とくに強調されていたのが、写真が生まれる以前から「写真に撮る」という世界の認識の仕方が存在していたが、メディアが存在感が極致に達した現在にあっては、「写真に撮る」対象、すなわち世界そのものが霧散してしまっているということです。しかしながら、その世界の不連続な変化のさなかにあって、生命の煌めきへと立ち返る表現や考えが生まれつつあり、変化の激しさを直視しながらも、その表現の現実性と可能性を扇動的に、しかしながら温かく問われました。
そのお話を聞きながら考えていたのは、これにつづく6組8名のゲストの方たちのことです。
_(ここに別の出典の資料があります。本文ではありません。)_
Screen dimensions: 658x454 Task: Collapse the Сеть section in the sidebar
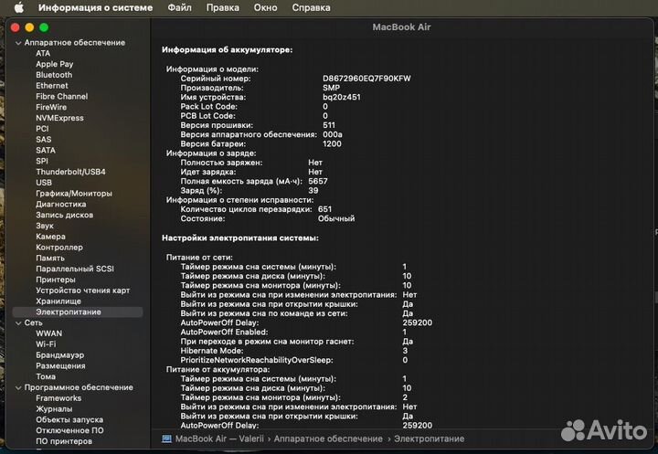coord(17,322)
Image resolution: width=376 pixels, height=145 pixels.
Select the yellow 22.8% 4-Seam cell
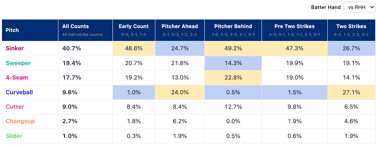click(233, 78)
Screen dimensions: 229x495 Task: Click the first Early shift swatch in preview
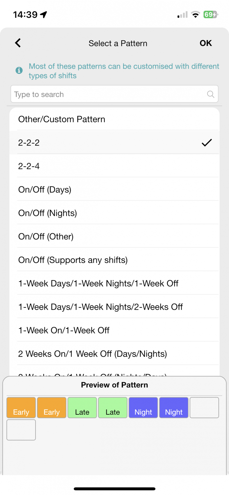click(21, 407)
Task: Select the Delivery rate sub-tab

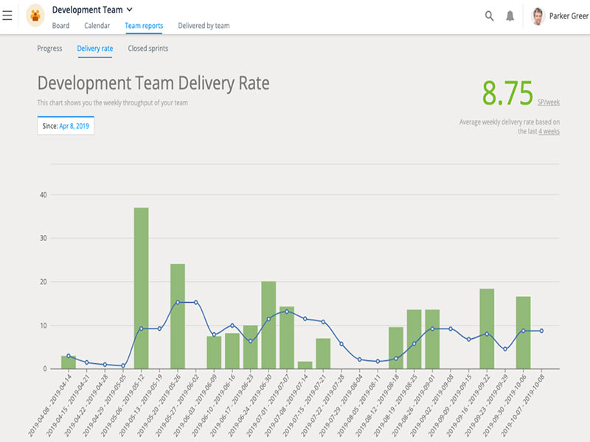Action: [x=95, y=49]
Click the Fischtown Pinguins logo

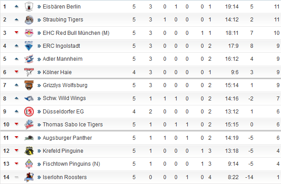tap(29, 164)
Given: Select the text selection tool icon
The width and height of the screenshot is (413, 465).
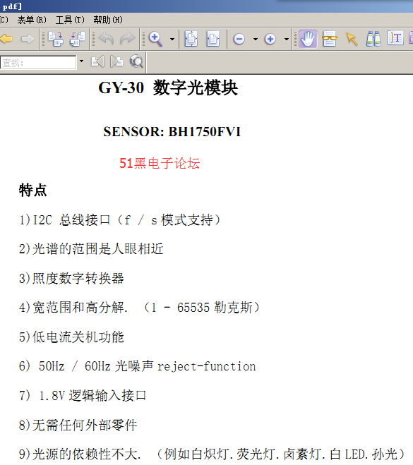Looking at the screenshot, I should click(x=395, y=38).
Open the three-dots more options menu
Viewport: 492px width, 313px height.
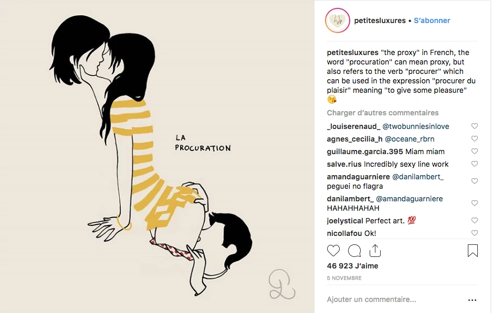coord(472,300)
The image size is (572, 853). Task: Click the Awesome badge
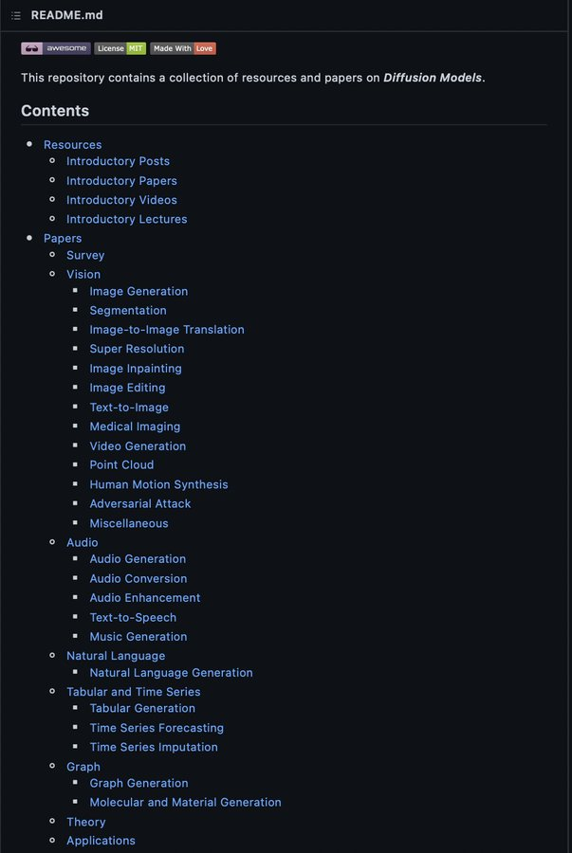click(x=56, y=48)
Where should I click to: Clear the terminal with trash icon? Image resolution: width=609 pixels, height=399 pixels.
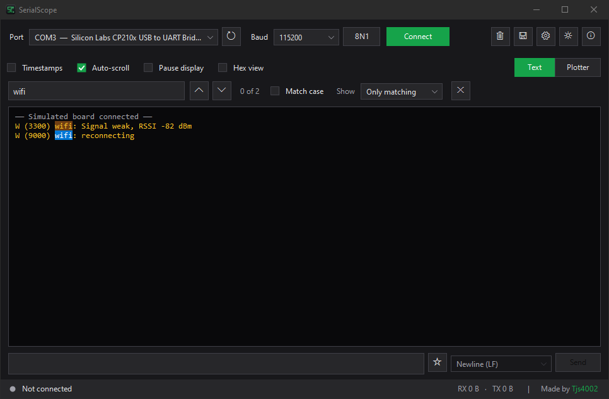[501, 37]
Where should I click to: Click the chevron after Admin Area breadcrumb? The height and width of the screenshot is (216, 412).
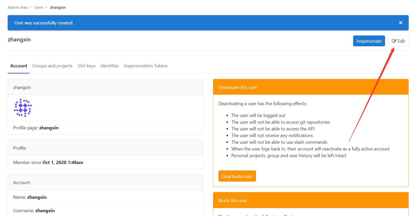pos(31,7)
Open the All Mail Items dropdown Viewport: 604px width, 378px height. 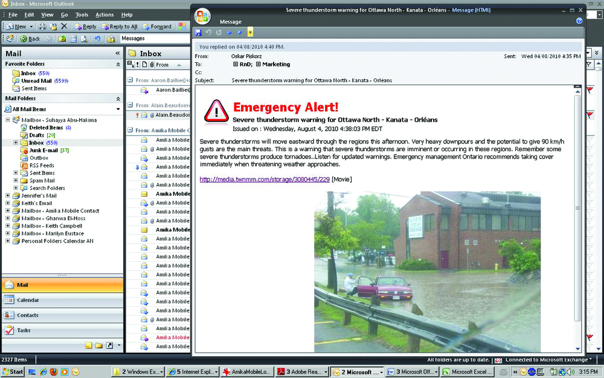coord(118,109)
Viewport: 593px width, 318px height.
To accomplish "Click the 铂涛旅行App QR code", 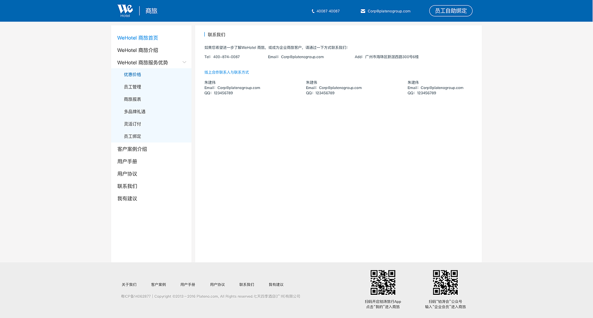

もしかしたら今回お呼びする方たちは誰もが、変化のただなかで多木さんの言われた「生命」を感じさせる活動をなさっているのではないかと。
そして、もしかしたら今回のトークセッションをとおして、多木さんからの問いかけに応えられるのではないかと。
お話を咀嚼できていない状態なので、うまく表現することができませんが、今回のお話は基調講演というか、これからのトークセッションの行く方を照らす灯火となり、向き合わなければならない課題となるものだったと思います。
これから10月までつづく「メディアをめぐる、7つの話」がどのような展開をとげるのか、企画者ですらよく分かっていませんが、ご期待いただければと思います。